Triple negative breast cancer (TNBC), which represents approximately 15% of breast cancers, is defined by lack of expression of ER and PR, and lack of overexpression of HER2. Treatment options for TNBC are limited due to the lack of a clinically validated molecular target. Despite increased sensitivity to standard chemotherapy, TNBC is associated with a higher risk of relapse and poorer overall survival, than other breast cancer subtypes. The aim of this study was to profile chemotherapy-induced changes in TNBC cells, in order to identify new druggable targets that may enhance response to chemotherapy.


Two TNBC cell lines, MDA-MB- 468 (cisplatin sensitive), and HCC-1143 (cisplatin resistant), were treated with cisplatin (2 µM) or docetaxel (2 nM) for 24 hours. Following treatment, proteomic profiling was performed using semi-quantitative label-free LC-MS-based proteomics analysis.

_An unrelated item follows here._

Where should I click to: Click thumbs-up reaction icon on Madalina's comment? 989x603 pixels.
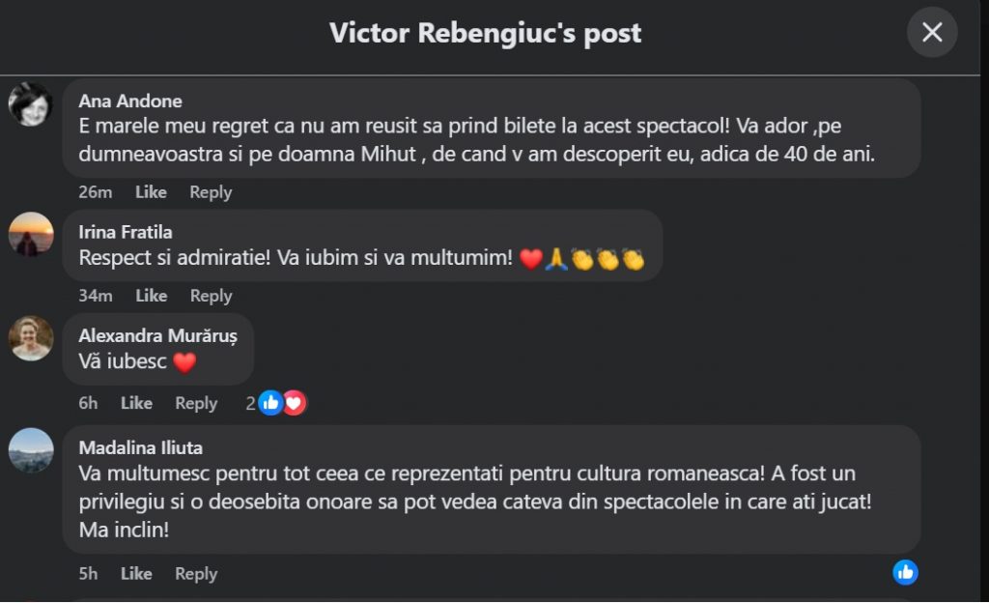click(905, 572)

In cisplatin-treated HCC-1143 cells, 7 proteins with significantly (p<0.05) altered abundance (>1.5 fold) were identified, 5 up-regulated and 2 down-regulated. In cisplatin-treated MDA-MB-468 cells, significant changes in 3 proteins were identified, with 2 increased and 1 decreased. Following docetaxel treatment, 43 altered proteins were identified in HCC1143 cells (32 increased, 11 decreased), and 3 proteins in MDA-MB-468 cells (1 increased, 2 decreased). Three proteins have been selected for further evaluation as potential targets to improve response to cisplatin and/or docetaxel. Neuroblast differentiation-associated protein (AHNAK), which has been implicated in activating PKC, is up-regulated in HCC1143 following treatment with both cisplatin (3.0-fold) and docetaxel (1.8-fold). Malate dehydrogenase (MDH2), which has been implicated in docetaxel resistance in prostate cancer, is up-regulated 2.2-fold, in docetaxel-treated HCC1143 cells. DNA-dependent protein kinase (DNA-PK) is up-regulated 1.6-fold in cisplatin-treated MDA-MB-468 cells. Previous studies suggest that DNA-PK plays a role in DNA repair following cisplatin treatment.


In summary, we have identified three potential novel targets for TNBC which are druggable and may improve response to chemotherapy. Therapies targeting these three proteins will be evaluated, in combination with chemotherapy, in TNBC cell lines.


J. Crown: Prof John Crown has received funding from Sanofi-Aventis and Bristol Myers Squibb for research and education activities. All other authors have declared no conflicts of interest.